**AIM OF THE EXERCISE**
Of the records that follow, copy only the lines from the line containing "How do I perform: Select" to the line containing "Share ras ali's tweet", both included, exactly as written.

**PROVIDED MATERIAL**

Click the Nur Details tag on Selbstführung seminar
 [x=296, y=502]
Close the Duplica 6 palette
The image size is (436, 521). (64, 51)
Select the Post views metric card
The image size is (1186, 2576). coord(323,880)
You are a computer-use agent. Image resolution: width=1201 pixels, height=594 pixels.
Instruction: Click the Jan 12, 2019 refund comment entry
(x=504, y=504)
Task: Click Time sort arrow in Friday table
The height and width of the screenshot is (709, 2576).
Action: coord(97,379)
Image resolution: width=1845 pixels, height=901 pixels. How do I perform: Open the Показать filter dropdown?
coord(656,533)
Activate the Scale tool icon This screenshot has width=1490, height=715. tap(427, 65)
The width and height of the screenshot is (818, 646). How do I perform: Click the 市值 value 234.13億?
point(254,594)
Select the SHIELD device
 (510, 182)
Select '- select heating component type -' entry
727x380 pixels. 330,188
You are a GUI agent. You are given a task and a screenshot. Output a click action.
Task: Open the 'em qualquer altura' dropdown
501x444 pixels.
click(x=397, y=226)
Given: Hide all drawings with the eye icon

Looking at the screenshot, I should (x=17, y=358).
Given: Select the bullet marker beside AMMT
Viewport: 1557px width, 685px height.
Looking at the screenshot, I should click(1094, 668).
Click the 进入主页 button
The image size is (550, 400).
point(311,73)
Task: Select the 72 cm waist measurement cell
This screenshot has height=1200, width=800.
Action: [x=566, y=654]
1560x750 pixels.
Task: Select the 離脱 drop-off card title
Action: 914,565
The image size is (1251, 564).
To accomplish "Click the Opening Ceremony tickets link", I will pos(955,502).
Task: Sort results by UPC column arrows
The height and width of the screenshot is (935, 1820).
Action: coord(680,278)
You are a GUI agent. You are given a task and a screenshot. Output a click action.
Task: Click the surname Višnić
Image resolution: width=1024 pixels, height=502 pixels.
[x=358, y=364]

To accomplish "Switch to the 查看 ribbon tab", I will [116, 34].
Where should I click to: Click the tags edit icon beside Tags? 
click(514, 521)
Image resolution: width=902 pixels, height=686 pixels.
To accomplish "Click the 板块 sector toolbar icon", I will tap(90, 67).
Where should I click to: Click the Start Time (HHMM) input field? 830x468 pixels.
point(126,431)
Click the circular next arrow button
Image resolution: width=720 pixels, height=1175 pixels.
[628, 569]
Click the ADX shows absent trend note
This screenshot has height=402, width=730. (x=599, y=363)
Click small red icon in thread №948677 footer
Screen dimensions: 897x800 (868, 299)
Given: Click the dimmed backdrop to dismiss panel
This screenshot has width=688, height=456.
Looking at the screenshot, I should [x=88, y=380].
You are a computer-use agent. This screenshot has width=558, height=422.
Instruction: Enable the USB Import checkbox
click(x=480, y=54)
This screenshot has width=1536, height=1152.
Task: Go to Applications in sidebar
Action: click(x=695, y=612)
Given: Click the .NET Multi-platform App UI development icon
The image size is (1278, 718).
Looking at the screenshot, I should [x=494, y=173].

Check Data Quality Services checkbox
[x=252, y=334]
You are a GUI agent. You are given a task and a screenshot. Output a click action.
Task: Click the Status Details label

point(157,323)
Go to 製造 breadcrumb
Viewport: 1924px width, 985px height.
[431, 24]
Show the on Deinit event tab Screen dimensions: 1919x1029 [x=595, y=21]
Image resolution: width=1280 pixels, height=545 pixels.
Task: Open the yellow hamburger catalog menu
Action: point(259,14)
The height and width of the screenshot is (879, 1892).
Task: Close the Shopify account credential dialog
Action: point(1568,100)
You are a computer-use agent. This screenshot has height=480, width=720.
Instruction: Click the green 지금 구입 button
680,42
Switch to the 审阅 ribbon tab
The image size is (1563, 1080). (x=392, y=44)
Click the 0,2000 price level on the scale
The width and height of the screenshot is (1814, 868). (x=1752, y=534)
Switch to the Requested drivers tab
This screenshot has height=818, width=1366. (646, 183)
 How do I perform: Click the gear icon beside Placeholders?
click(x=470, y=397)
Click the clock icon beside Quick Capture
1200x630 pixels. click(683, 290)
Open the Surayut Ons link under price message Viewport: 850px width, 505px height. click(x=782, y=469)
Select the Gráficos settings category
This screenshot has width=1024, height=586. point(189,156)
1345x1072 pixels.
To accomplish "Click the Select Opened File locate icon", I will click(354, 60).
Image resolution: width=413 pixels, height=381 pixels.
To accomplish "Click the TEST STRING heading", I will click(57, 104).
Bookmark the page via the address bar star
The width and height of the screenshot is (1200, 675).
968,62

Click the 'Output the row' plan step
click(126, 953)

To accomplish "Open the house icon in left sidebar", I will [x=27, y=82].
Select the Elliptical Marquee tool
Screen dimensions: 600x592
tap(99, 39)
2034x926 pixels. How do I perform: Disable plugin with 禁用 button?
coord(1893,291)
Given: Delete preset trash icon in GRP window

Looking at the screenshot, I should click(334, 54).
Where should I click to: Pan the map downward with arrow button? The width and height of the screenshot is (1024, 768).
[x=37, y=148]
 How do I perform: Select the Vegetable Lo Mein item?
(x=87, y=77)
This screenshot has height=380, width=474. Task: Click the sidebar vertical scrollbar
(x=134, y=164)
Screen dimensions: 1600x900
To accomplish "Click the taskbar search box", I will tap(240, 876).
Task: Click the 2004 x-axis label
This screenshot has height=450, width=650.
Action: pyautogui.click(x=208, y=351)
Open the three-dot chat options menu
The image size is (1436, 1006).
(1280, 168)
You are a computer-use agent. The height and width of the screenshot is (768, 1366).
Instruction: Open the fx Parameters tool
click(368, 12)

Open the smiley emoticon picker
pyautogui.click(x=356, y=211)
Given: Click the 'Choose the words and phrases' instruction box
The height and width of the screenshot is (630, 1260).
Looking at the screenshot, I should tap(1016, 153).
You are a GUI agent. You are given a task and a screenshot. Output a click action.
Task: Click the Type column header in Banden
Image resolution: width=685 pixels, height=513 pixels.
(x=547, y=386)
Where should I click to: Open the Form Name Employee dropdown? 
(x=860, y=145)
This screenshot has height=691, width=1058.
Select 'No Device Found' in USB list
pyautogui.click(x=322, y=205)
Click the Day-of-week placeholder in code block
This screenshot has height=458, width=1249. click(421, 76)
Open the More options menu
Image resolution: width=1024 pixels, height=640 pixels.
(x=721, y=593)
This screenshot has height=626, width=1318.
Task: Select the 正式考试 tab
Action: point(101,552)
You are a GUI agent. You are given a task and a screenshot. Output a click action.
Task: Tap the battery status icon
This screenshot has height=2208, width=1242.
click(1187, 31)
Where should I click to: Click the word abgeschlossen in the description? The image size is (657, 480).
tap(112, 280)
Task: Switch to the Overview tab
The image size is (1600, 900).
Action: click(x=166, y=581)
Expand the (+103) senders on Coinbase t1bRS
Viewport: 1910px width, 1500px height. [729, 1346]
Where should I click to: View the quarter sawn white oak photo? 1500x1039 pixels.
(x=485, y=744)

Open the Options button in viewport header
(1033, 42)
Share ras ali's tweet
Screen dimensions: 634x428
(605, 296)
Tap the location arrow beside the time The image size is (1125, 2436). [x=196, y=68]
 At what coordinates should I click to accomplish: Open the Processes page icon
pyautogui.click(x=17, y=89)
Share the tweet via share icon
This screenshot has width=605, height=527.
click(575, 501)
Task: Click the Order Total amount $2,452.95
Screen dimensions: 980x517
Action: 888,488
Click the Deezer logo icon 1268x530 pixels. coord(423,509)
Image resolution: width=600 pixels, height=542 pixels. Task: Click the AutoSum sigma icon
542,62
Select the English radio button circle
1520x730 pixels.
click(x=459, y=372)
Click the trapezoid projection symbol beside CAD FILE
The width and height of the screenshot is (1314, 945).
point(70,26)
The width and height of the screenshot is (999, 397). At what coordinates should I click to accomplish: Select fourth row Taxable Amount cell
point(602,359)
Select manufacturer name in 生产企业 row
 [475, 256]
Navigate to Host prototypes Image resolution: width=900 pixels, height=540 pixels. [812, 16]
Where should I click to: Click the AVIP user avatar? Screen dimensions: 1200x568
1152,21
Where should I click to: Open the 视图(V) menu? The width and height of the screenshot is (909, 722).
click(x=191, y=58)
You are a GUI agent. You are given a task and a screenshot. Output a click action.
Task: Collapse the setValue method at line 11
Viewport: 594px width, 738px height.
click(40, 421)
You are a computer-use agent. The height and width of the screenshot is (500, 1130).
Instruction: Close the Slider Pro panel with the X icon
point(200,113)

**TASK OUTPUT**
 How do I perform: Select the Vegetable Lo Mein item?
(x=87, y=77)
This screenshot has height=380, width=474. Task: Click the sidebar vertical scrollbar
(x=134, y=164)
Screen dimensions: 1600x900
To accomplish "Click the taskbar search box", I will tap(240, 876).
Task: Click the 2004 x-axis label
This screenshot has height=450, width=650.
Action: pyautogui.click(x=208, y=351)
Open the three-dot chat options menu
The image size is (1436, 1006).
(1280, 168)
You are a computer-use agent. The height and width of the screenshot is (768, 1366).
Instruction: Open the fx Parameters tool
click(368, 12)

Open the smiley emoticon picker
pyautogui.click(x=356, y=211)
Given: Click the 'Choose the words and phrases' instruction box
The height and width of the screenshot is (630, 1260).
Looking at the screenshot, I should tap(1016, 153).
You are a GUI agent. You are given a task and a screenshot. Output a click action.
Task: Click the Type column header in Banden
Image resolution: width=685 pixels, height=513 pixels.
(x=547, y=386)
Where should I click to: Open the Form Name Employee dropdown? 
(x=860, y=145)
This screenshot has height=691, width=1058.
Select 'No Device Found' in USB list
pyautogui.click(x=322, y=205)
Click the Day-of-week placeholder in code block
This screenshot has height=458, width=1249. click(421, 76)
Open the More options menu
Image resolution: width=1024 pixels, height=640 pixels.
(x=721, y=593)
This screenshot has height=626, width=1318.
Task: Select the 正式考试 tab
Action: point(101,552)
You are a GUI agent. You are given a task and a screenshot. Output a click action.
Task: Tap the battery status icon
This screenshot has height=2208, width=1242.
click(1187, 31)
Where should I click to: Click the word abgeschlossen in the description? The image size is (657, 480).
tap(112, 280)
Task: Switch to the Overview tab
The image size is (1600, 900).
Action: click(x=166, y=581)
Expand the (+103) senders on Coinbase t1bRS
Viewport: 1910px width, 1500px height. [729, 1346]
Where should I click to: View the quarter sawn white oak photo? 1500x1039 pixels.
(x=485, y=744)

Open the Options button in viewport header
(1033, 42)
Share ras ali's tweet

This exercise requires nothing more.